A [B x B] array of dtype bools, indicating which pairs should be excluded from nlist (True = exclude). B is the total number of bead particles in the system

utils.iter_from_trajectory(nneighbor_cutoff, universe, selection='all', r_cut=10.0, period=1, start=0.0, end=None)

This generator will process information from a trajectory and yield a tuple of [nlist, positions, box] and MDAnalysis.TimeStep object. The first list can be directly used to call a SimModel (e.g., model(inputs)). See SimModel.compute() for details of these terms.

Here’s an example:

model = MyModel(16)
for inputs, ts in iter_from_trajectory(16, universe):
    result = model(inputs)
Parameters:
  • nneighbor_cutoff (int) – The maximum size of neighbor list
  • universe – The MDAnalysis universe
  • selection (string) – The atom groups to extract from universe
  • r_cut (float) – The cutoff raduis to use in neighbor list calculations
  • period (int) – Period of reading the trajectory frames
  • start – Starting frame for reading the trajectory frames
  • period – Ending frame for reading the trajectory frames
utils.matrix_mapping(molecule, beads_mappings, mass_weighted=True)

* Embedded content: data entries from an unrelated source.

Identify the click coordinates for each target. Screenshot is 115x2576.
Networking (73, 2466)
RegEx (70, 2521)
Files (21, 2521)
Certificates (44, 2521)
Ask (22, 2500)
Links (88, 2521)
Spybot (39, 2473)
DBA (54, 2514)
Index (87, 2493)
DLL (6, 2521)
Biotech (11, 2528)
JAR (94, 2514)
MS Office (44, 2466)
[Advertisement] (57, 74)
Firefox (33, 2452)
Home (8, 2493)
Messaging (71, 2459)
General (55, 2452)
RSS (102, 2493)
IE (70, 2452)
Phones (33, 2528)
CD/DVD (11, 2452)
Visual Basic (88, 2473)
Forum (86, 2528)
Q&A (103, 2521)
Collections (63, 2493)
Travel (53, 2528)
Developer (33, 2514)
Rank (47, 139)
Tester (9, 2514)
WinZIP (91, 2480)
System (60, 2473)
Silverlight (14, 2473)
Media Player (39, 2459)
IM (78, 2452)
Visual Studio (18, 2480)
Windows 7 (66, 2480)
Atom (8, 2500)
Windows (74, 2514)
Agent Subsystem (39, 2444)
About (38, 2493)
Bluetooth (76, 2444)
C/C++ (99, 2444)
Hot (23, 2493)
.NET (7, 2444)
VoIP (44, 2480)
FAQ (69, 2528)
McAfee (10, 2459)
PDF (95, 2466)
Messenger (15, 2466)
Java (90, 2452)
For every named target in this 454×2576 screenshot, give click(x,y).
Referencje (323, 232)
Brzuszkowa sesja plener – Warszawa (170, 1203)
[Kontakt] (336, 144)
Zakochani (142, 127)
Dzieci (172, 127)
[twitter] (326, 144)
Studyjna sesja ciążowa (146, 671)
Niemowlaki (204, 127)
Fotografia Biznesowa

Creates a M x N mass weighted mapping matrix where M is the number of atoms in the molecule and N is the number of mapping beads.

Parameters:
  • molecule (MDAnalysis Atoms object) – This is atom selection in the molecule.
  • beads_mappings (Array) – List of lists of beads mapping. Note that each list should contain atoms as strings just like how they appear in the topology file.
  • mass_weighted – Returns mass weighted mapping matrix (if True) or both mass weighted and non-mass weighted matrices (if False)
Returns:

Mappying operator at the molecule level. (Array/arrays) of shape M x N. Use utils.sparse_mapping() to get mapping operator at the system level

utils.mol_angle(mol_positions=None, type_i=None, type_j=None, type_k=None, CG=False, cg_positions=None, b1=None, b2=None, b3=None, box=None)

This method calculates the bond angle given three atoms batched by molecule. Or to output CG angles input CG=True and indices of the CG beads making the angles. cg_positions and bead indices can be computed by calling generate_cg_graph()

Parameters:
  • mol_positions (float) – Positions tensor of atoms batched by molecules. Can be created by calling build_mol_rep() method in simmodel
  • type_i (int) – Index of the first atom
  • type_j (int) – Index of the second atom
  • type_k (int) – Index of the third atom
  • CG (bool) – flag to compute CG angles must be given with b1, b2 and b3
  • cg_positions (float) – array of CG coordinates
  • b1 (list of ints) – indices of first set of CG beads
  • b2 (list of int) – indices of second set of CG beads
  • b3 (list of ints) – indices of third set of CG beads
  • box ([3,3] array) – low, high coordinates and tilt vectors of the box
Returns:

angles:Tensor containing all atom angles (CG=False) or cg_angles: list containing CG angles (CG=True)

utils.mol_bond_distance(mol_positions=None, type_i=None, type_j=None, CG=False, cg_positions=None, b1=None, b2=None, box=None)

This method calculates the bond distance given two atoms batched by molecule. Or to output CG bond distances, input CG=True and indices of the CG bead pairs cg_positions and bead indices can be computed by calling generate_cg_graph()

Parameters:
  • mol_positions (float) – Positions tensor of atoms batched by molecules. Can be created by calling build_mol_rep() method in simmodel
  • type_i (int) – Index of the first atom
  • type_j (int type) – Index of the second atom
  • CG (bool) – flag to compute CG bond distances (must be given with b1 and b2)
  • cg_positions (float) – array of CG coordinates
  • b1 (list of ints) – indcies of first set of CG beads
  • b2 (list of ints) – indices of second set of CG beads
  • box ([3,3] array) – low, high coordinates and tilt vectors of the box
Returns:

v_ij: Tensor containing bond distances(CG=False) or u_ij: Array containig CG bond distances(CG=True)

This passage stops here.